Deux crises ministérielles ont éclaté, l’une en Russie, l’autre en Italie. En Italie, on est revenu à la vérité parlementaire en appelant au ministère M. Giolitti, qui était le chef de la majorité de la Chambre et par conséquent le vrai maître de la situation. C’était, de la part d’un homme comme M. Luzzatti, un acte de modestie d’avoir accepté le pouvoir dans les conditions où il l’a exercé. Sa haute personnalité dissimulait autant qu’il était possible ce que la situation avait d’anormal et même de faux. M. Giolitti se reposait et attendait son heure. Tout porte à croire qu’il l’aurait encore attendue volontiers quelque temps, mais les événemens lui ont forcé la main.
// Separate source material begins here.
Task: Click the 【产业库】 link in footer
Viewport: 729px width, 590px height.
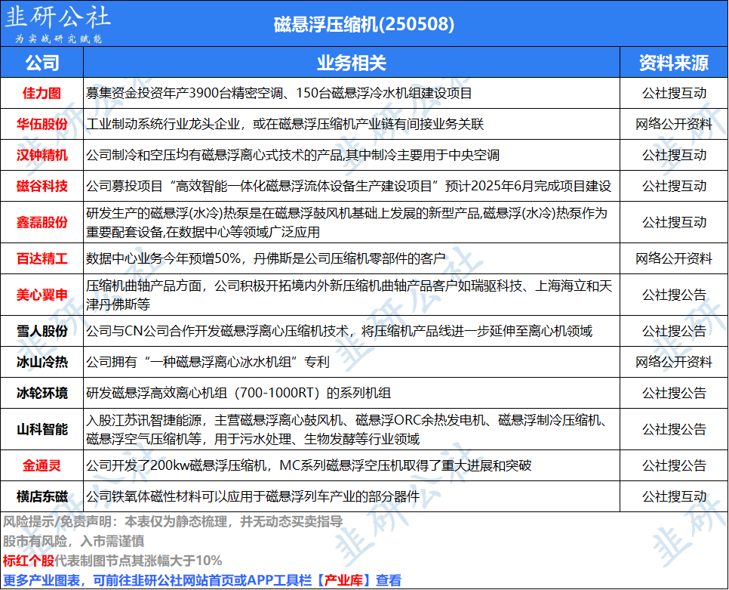Action: tap(344, 580)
Dans une première combinaison, il avait confié un portefeuille à un socialiste, M. Bissolati, qui, au dernier moment, s’est récusé pour des motifs de convenance personnelle : on peut considérer toutefois la crise comme terminée. M. le marquis di San Giuliano reste aux Affaires étrangères, ce dont l’Europe ne peut que se féliciter.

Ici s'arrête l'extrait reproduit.